The goal of this task is to perform a web crawl on a URL string provided by the user. From the crawl, you will need to parse out all of the images on that web page and return a JSON array of strings that represent the URLs of all images on the page. Jsoup is a great basic library for crawling and is already included as a maven dependency in this project, however you are welcome to use whatever library you would like.
- Web crawler fetches images from the supplied url
- Identifies the subpages and domain of the url and crawls through them too
- Displays the images crawled from all subpages separately
- Uses multi-threading to optimize the process.
- Synchronized datastructures to ensure application is threadsafe.
- Does not go beyond the domain specified
- Accommodates for the fact that some subpages may have different root domains and subdomains
- Does the crawl the same url twice
- Checks the urls to ensure they're valid
- Accommodates for re-directs to a different section of the same page.
- Appropriate error handling with dedication custom exceptions to handle special cases.
- Java 8
- Java servlets
- Jetty webserver
- JSoup
- HTML, CSS, and Javascript
The core methodology behind this project was recursive job creation to ensure the fastest possible result while crawling through all possible subpages.
First, a single thread job is created for the source url. The flow of a job is as follows:
- Verify the authenticity of the url
- If authentic, establish a connection and scrape all urls from the webpage
- For each url, check if it belongs to the same domain along with a few other minor checks.

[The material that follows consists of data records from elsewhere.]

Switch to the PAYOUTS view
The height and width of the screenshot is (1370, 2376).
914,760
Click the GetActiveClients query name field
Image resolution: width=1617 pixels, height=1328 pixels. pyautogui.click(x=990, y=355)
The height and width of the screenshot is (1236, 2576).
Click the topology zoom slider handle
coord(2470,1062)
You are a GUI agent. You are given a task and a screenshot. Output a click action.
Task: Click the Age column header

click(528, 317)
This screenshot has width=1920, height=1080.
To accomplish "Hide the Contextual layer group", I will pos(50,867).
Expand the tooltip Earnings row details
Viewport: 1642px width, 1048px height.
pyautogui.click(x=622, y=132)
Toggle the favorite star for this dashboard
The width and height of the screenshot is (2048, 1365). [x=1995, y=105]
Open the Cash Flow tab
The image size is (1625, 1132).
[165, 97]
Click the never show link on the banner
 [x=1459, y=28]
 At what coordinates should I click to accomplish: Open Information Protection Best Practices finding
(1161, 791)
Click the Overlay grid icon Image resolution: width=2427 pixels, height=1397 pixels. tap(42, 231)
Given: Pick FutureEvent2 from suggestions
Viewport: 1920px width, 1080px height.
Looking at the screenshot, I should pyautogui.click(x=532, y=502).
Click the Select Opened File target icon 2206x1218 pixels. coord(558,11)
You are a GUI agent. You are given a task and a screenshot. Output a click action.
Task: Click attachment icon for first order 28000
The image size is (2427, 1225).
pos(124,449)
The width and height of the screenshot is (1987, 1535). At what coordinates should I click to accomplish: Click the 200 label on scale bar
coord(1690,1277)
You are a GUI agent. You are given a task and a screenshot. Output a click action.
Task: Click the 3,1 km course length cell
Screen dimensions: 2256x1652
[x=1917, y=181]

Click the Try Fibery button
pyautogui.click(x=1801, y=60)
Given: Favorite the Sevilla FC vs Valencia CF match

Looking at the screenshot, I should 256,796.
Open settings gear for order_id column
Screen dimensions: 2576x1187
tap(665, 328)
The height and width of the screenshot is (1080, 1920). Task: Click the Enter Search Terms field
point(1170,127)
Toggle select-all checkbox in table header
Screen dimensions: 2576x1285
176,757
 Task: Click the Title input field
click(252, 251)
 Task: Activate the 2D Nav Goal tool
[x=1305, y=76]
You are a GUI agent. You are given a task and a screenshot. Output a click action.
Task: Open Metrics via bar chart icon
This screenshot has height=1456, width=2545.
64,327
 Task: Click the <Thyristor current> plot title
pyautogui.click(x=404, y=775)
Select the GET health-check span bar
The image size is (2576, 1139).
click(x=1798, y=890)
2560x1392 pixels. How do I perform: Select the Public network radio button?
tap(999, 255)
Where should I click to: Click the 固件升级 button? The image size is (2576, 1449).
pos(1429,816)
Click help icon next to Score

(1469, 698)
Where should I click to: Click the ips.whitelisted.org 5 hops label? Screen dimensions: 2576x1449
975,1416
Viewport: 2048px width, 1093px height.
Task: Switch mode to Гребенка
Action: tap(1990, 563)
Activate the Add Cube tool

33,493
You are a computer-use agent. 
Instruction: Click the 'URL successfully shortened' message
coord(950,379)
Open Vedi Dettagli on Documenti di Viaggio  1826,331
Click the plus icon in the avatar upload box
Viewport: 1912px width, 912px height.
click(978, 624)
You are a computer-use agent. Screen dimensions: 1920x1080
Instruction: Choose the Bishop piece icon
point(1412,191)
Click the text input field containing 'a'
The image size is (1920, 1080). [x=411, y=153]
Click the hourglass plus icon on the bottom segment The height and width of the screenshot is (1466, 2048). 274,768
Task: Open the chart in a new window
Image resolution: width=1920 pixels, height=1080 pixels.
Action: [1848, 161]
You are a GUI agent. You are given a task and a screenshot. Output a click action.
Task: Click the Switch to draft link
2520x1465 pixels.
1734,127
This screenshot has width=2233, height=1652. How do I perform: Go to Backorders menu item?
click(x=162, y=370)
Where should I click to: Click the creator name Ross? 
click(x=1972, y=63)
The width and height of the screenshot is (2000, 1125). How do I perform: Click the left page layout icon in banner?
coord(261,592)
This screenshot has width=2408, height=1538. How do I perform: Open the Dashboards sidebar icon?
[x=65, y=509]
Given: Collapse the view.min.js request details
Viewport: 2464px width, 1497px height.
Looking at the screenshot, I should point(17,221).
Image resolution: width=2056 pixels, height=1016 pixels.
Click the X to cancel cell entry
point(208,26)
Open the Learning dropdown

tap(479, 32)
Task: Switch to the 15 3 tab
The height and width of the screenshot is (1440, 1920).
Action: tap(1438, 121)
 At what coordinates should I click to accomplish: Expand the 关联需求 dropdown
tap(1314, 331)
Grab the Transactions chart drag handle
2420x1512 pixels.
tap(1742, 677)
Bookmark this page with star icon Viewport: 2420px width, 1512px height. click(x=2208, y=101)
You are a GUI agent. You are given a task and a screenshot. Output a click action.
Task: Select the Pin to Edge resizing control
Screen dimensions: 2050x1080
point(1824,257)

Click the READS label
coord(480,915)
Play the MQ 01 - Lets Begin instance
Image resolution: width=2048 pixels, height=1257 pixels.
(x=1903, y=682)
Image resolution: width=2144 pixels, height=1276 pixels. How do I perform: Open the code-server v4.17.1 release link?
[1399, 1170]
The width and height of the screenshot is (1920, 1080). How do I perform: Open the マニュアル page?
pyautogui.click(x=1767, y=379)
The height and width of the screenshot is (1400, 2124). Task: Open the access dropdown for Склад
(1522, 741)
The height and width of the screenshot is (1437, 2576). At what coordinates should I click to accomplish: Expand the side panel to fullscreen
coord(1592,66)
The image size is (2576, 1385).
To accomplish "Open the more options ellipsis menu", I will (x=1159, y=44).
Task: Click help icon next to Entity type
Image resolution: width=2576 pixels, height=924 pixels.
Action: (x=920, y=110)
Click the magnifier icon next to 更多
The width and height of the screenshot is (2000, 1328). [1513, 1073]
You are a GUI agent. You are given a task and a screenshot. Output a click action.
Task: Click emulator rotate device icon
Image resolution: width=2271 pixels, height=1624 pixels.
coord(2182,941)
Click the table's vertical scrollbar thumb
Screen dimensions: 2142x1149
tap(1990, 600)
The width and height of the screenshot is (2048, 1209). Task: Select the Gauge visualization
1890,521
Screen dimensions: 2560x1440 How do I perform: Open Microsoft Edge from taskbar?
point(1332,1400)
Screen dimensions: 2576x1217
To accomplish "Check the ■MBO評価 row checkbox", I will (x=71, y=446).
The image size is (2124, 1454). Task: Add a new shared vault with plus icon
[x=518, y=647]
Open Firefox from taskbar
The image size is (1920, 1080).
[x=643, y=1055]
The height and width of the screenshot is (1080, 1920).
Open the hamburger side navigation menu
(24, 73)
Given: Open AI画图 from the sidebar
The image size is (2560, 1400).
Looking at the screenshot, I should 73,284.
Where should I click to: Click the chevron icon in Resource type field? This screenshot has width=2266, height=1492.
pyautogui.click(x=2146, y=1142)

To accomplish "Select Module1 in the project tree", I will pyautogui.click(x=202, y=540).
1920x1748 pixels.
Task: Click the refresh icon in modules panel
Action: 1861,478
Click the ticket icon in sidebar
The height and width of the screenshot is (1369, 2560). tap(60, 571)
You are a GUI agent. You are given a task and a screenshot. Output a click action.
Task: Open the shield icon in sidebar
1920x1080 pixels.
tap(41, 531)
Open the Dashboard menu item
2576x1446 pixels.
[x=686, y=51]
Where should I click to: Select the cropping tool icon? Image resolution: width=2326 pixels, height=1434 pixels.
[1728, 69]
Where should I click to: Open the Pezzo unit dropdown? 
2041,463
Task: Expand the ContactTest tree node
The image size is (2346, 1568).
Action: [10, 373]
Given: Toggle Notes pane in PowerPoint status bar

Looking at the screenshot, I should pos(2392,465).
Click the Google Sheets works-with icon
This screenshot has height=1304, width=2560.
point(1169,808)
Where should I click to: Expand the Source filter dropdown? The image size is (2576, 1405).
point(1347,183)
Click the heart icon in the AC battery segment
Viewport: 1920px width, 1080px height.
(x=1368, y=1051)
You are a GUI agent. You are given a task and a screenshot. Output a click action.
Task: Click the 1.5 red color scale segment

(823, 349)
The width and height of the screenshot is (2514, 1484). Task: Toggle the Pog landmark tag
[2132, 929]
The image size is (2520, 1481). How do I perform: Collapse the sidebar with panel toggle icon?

- If the url passes all checks, create a recursive concurrent job for that url and start its execution.
- Once all jobs for the subpages are created, crawl through the url for it's images and add it to an overall set of images(to avoid duplication) and add it to a map with the source url as the key.
- Then, the crawler waits for the all sub-jobs it has created to finish and adds the images returned to the map.
- return the map.
This is optimal as it strikes a balance between limiting the number of unnecessary calls and utilizing the full extent of the hardware available.
imagefinder
├───src
│ ├───main
│ │ ├───java.com.eulerity.hackathon
│ │ │ └───imagefinder
│ │ │ ├───Exceptions: contains all the custom exception defined fro the project
│ │ │ ├───Services
│ │ │ │ ├───CrawlerHandler.java: starts the first job and initializes the necessary variables
│ │ │ │ └───Crawler.java: contains the logic for the recursive jobs
│ │ │ └───Utils
│ │ │ └───Utils.java: conatains regex and String manipulation logic to fetch a url's domain, subdomain and full domain
│ │ └───webapp
│ │ ├───images
│ │ ├───styles.css: CSS for the landing page
│ │ └───index.html: The landing page which also consists of JS to make api calls and process the input
│ └───test
│ └───java.com.eulerity.hackathon
│ └───imagefinder
| └───ImageFinderTest - contains all the tests
└───target: contains the generated classes and test reports
The main class is Crawler
mvn clean test
mvn clean package jetty:run